I was listening to a podcast about the physicist Richard Feynman and I heard some professor utter this sentence. He meant the exact opposite, of course. What he wants us to understand is that Feynman’s contributions to physics were immense — that is to say, even if you tried, you couldn’t overestimate them. Garner’s Modern American Usage notes similar similar sentences from the Post, the Times, and the Globe. He compares it to the phrase “could care less”, which in informal usage is understood to mean the oppose of what the words seem to imply — that is, we use it to mean “couldn’t care less”.  Garner rates “could care less” a 3, which means “Widespread but still considered incorrect”. He rates “impossible to underestimate” a 1 — that is, “Rejected”.

I have trouble with “impossible to underestimate” myself, so I have sympathy for the professor on the podcast. There’s some kind of double negative going on in the phrase that makes the logic hard to work out. If you just said, “Don’t underestimate Feynman’s contributions…” the usage would be correct, but “impossible to underestimate” just heads in the wrong direction.

One space or two?

Between the first draft of my novel and the second I went cold turkey and switched from two spaces after a sentence (which I’ve been doing for half a century or so) to one space. I did a global search-and-replace through my manuscript and changed all eleventy-billion occurrences of “period-space-space” to “period-space”.  I typed all my new sentences with one space between them. I switched over to single spaces in my emails as well. And I will never look back.

Yes, I know, this was an amazing achievement. Appreciate the congrats. I did it mainly because those extra spaces were going away when the document was prepared for publication. Also, at work I work on a lot of documents with multiple authors, and it is moderately important to be consistent. Also, I just wanted to show myself what I was capable of.
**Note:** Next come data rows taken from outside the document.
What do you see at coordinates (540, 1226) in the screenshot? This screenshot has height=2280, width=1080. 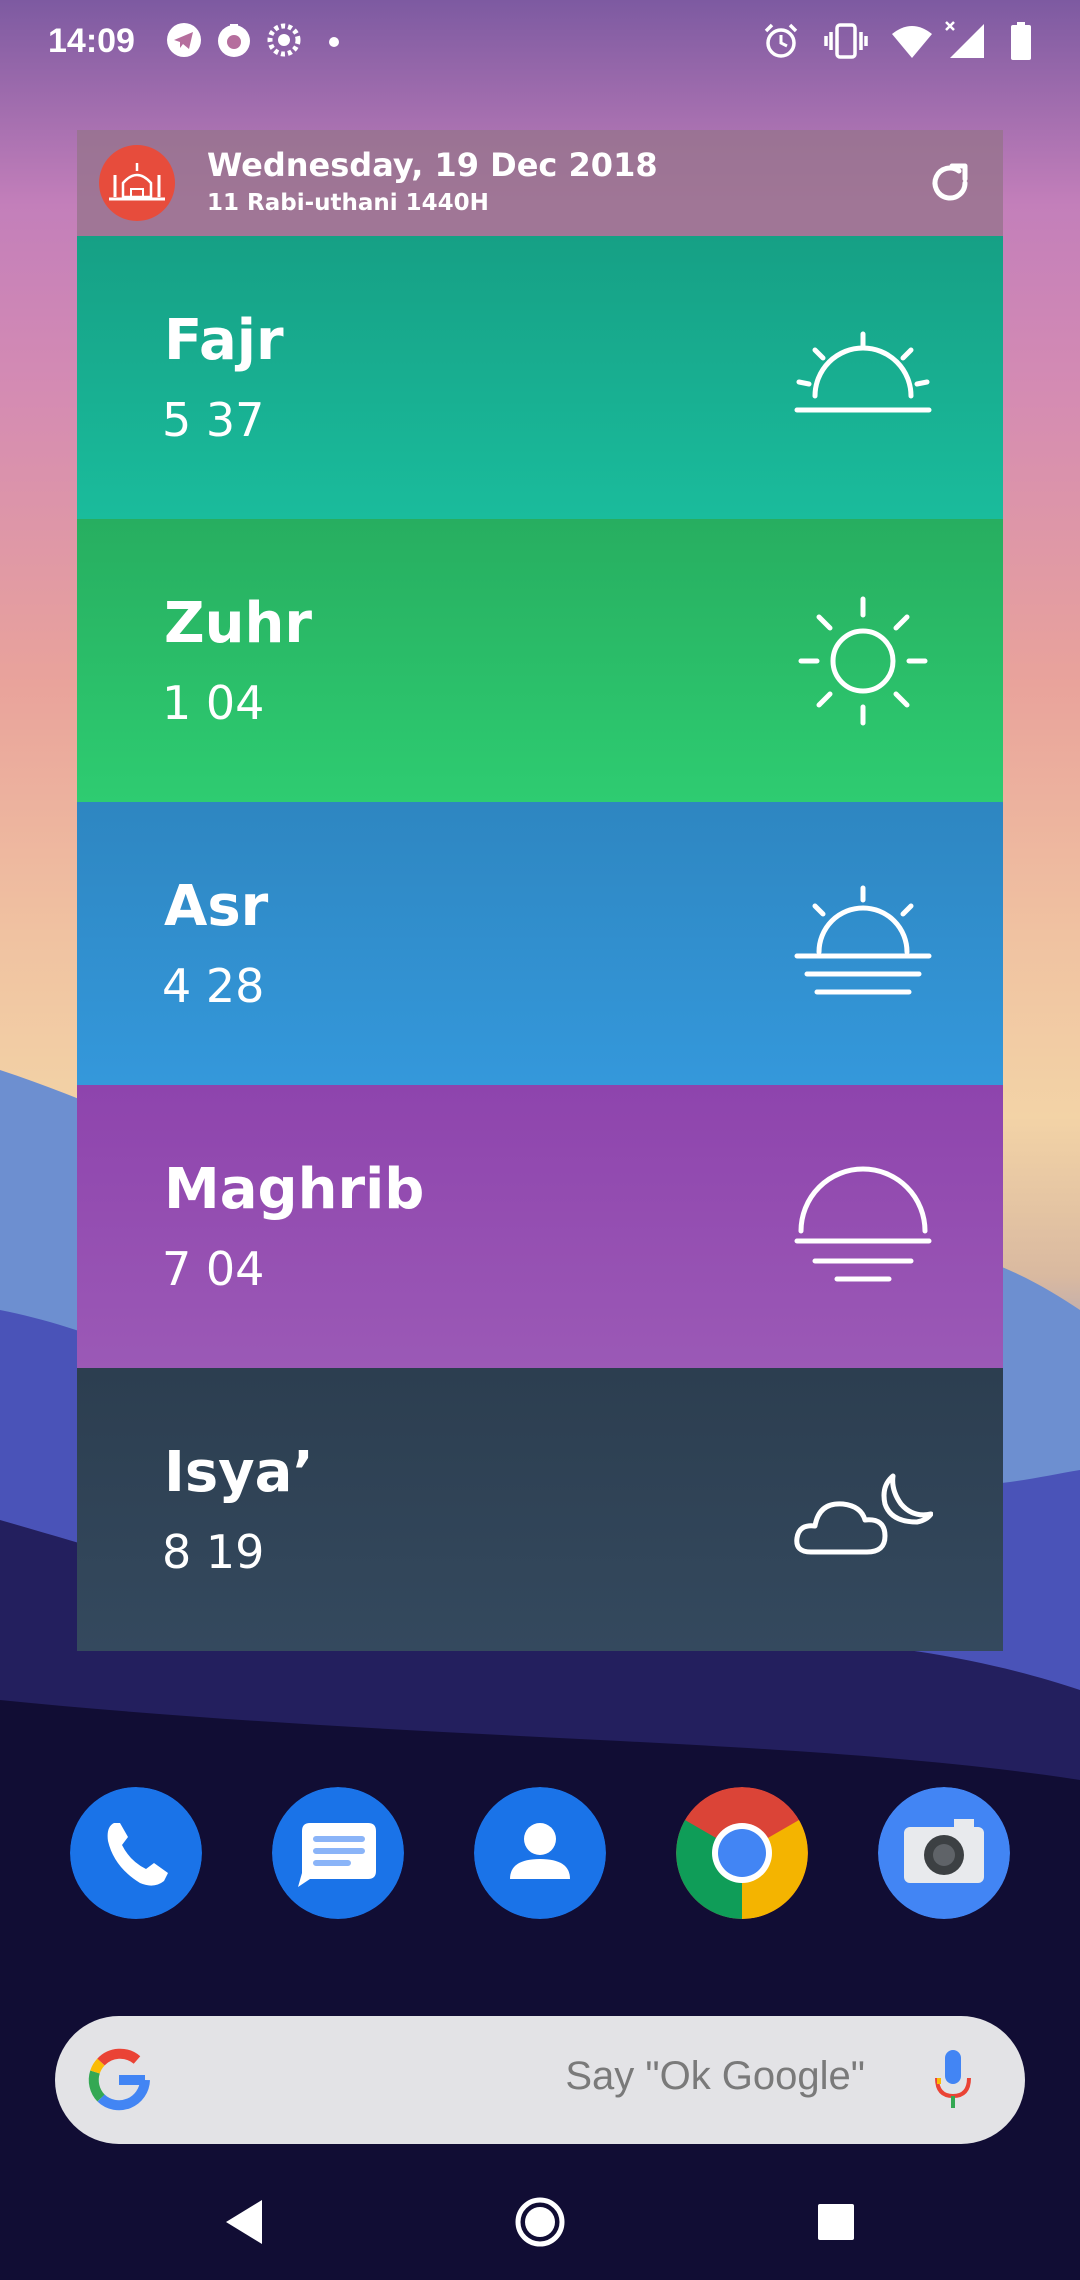 I see `prayer-row-maghrib: Maghrib 7 04` at bounding box center [540, 1226].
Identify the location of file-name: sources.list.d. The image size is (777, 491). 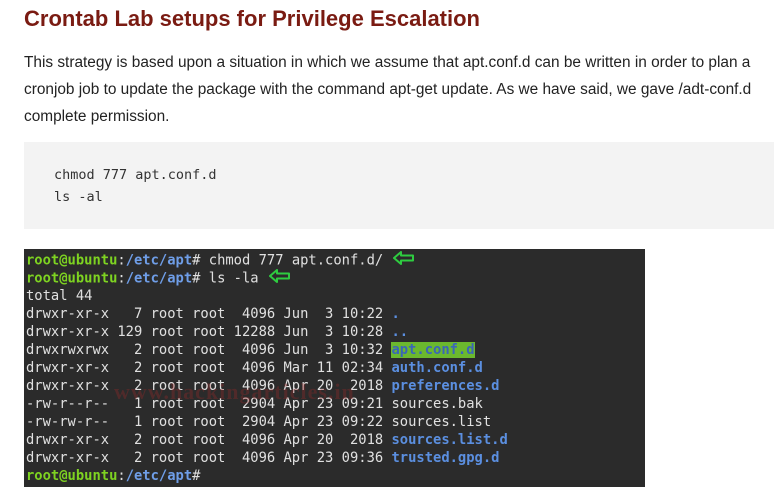
(450, 440).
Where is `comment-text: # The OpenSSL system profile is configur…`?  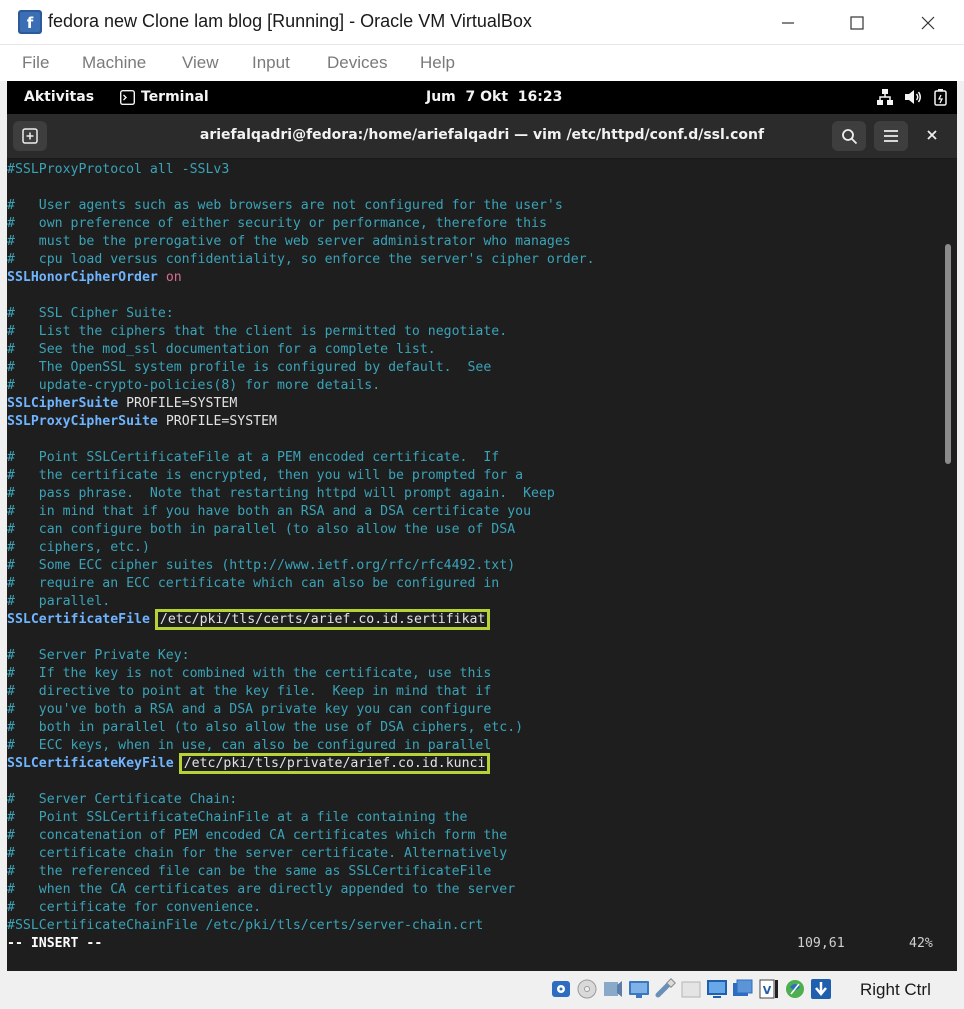 comment-text: # The OpenSSL system profile is configur… is located at coordinates (250, 368).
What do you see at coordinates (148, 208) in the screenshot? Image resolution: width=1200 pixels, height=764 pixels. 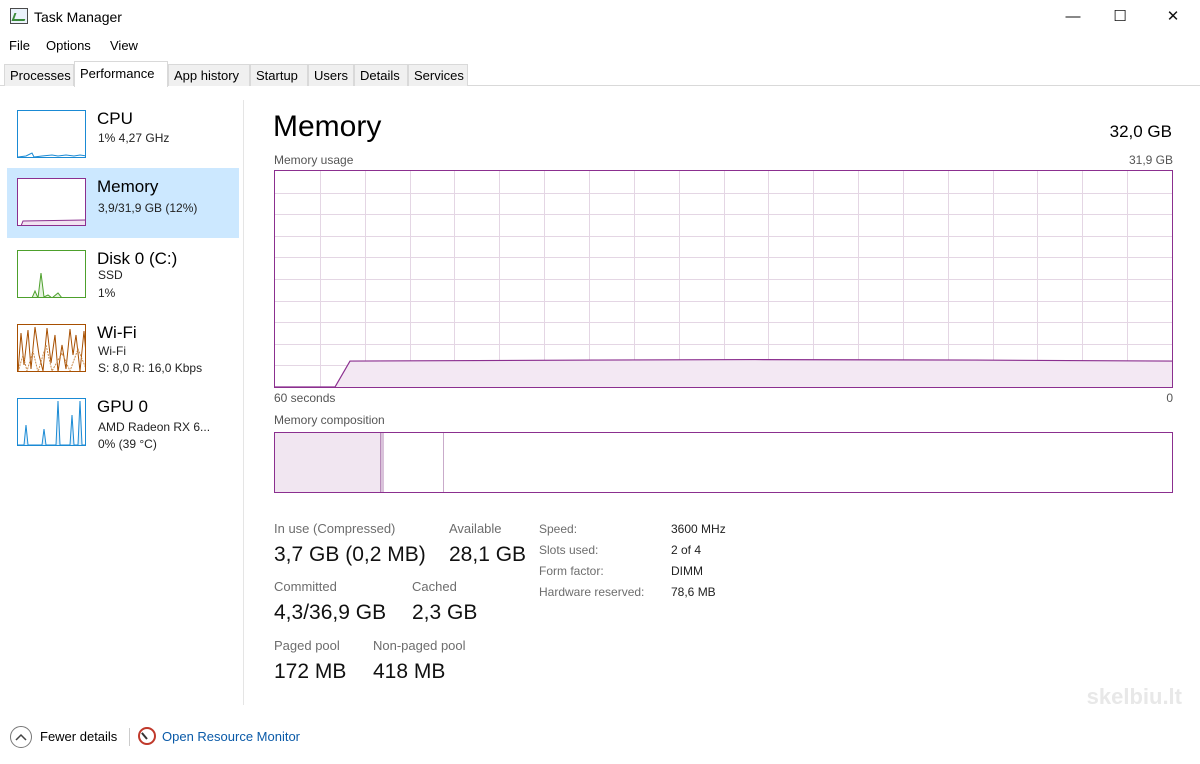 I see `sidebar-memory-detail: 3,9/31,9 GB (12%)` at bounding box center [148, 208].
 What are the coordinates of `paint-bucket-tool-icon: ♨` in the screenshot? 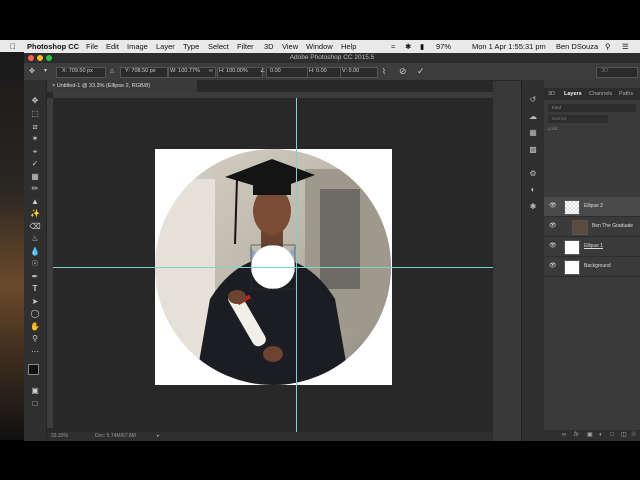 It's located at (35, 238).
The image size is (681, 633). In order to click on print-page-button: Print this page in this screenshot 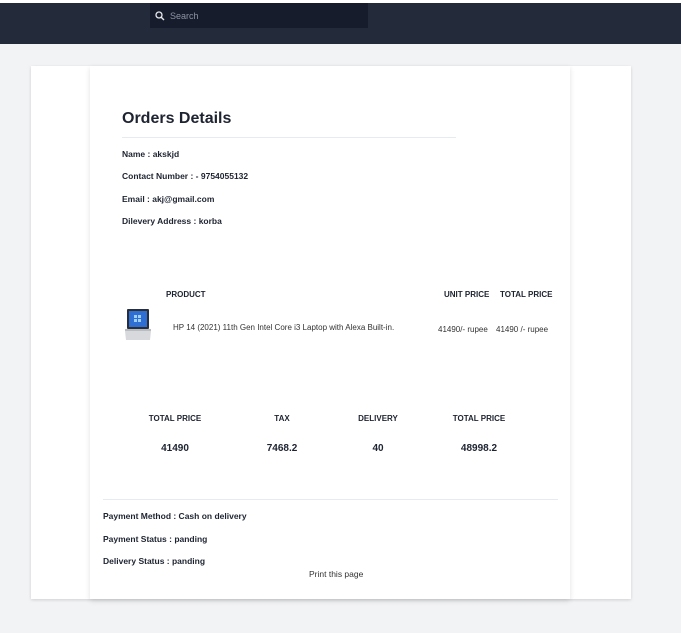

Anyway, here’s a study that purports to show a slight benefit to two spaces after a period. This gets the authors a feature article in the Washington Post, but the study has lots of issues, as this wonderful article in Lifehacker points out. The key issue is that the study uses a monospace font. But nobody nowadays uses a monospace font, except for showing computer code or the like!

[R]eading a proportional font and a monospace font are two completely different scenarios. The study even acknowledges this: “It is possible that the effects of punctuation spacing seen in the current experiment may differ when presented in other font conditions.” Of course it’s possible—that’s what the whole debate is about! Why would you use Courier New!

So the study is pretty bogus, but I suppose the money from the two-space lobby will continue to roll in, and the researchers will go on speaking tours, write best-selling books, appear on major talk shows, etc. Good for them. But I will have the quiet satisfaction of having done the right thing by switching to one space, even at enormous personal cost. Not all heroes wear capes.